在争夺企业级市场的竞争中,OpenAI推出了基于初创公司Cerebras先进AI芯片驱动的新型编码模型。

2月12日,OpenAI以研究预览版形式发布了新型编码模型GPT-5.3-Codex-Spark。这家生成式AI供应商将该模型设计为GPT-5.3-Codex的精简版,专注于实时编码应用。而完整版GPT-5.3-Codex已于本月初发布,适用于计算机操作与编码任务。

Codex-Spark成为首个未采用英伟达硬件的OpenAI模型,完全依托Cerebras晶圆级引擎3芯片运行。

此次发布正值Cerebras与OpenAI共同向企业客户证明其超越竞争对手的价值之际。

对专注于半导体与云计算的初创企业Cerebras而言,Codex-Spark的效能可向潜在客户证明:其大型AI芯片与晶圆级设计能够匹敌英伟达占据市场主导地位的GPU。与此同时,在Anthropic主导的市场中,OpenAI通过提升编码模型性能可增强自身竞争力——尤其考虑到热门模型Claude的创造者刚获得300亿美元新融资,并投入2000万美元成立超级政治行动委员会以抗衡OpenAI的同类组织。

GPT-5.3-Codex-Spark高度聚焦实时编码场景。OpenAI表示该模型可与Codex协同完成定向编辑、逻辑重构及即时任务处理。

Omdia(Informa TechTarget旗下机构)分析师苏炼杰指出,作为轻量化模型,Codex-Spark更易于部署且能为寻求即时支持的开发者提供更高性价比,但部分功能存在局限。例如其上下文窗口仅128K且仅支持纯文本提示。

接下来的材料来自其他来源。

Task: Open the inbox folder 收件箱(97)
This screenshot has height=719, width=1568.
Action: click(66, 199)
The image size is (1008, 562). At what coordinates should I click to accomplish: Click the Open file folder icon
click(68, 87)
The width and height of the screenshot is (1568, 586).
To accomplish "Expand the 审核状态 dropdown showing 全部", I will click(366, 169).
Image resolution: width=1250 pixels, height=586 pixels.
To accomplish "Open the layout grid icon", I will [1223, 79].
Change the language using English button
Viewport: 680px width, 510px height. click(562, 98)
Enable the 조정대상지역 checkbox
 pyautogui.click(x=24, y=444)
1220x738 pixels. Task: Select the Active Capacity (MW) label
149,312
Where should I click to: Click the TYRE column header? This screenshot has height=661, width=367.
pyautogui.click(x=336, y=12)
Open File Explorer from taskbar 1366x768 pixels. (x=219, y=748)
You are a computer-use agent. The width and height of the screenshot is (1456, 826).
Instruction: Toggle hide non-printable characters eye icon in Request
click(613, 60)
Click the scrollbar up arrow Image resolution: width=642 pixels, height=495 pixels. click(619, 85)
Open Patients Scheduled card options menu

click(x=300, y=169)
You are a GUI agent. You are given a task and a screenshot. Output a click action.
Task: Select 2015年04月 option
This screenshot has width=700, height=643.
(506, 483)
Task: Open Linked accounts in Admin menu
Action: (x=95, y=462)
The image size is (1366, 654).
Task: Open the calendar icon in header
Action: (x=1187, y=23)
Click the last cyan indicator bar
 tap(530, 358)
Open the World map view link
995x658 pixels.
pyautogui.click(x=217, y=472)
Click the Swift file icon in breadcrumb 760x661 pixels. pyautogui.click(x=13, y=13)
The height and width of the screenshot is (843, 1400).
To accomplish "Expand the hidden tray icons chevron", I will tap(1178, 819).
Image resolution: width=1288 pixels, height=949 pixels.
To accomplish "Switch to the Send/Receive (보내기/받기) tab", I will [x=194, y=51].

"对于某些应用场景,这或许已足够用。该模型精准定位特定编码人群的设计确实巧妙,"苏炼杰补充道,初学者或需要实时编码辅助的用户可能会发现Codex-Spark最具吸引力。

此外,OpenAI采用Cerebras晶圆级引擎基础设施的举措,可能为其他专注于专用集成电路(ASIC)的AI硬件供应商(如Grok或Tenstorrent)创造市场机遇。

"通过提供基于AI ASIC(特别是专为推理设计的芯片)的服务,为市场同类参与者开辟了新的商业模式,"苏炼杰强调。他补充说明,借助Cerebras的高吞吐量推理芯片,Codex-Sparks能够实现低延迟实时推理。

但值得注意的是,OpenAI使用Cerebras替代英伟达GPU仍需在后端进行大量工程配置。苏炼杰指出,从GPU转向晶圆级引擎需要突破英伟达架构体系,进行大规模重新配置、移植及代码库转换。

不过他也表示,若OpenAI与Cerebras的合作取得成功,未来其他AI模型制造商或将尝试更多硬件选择方案。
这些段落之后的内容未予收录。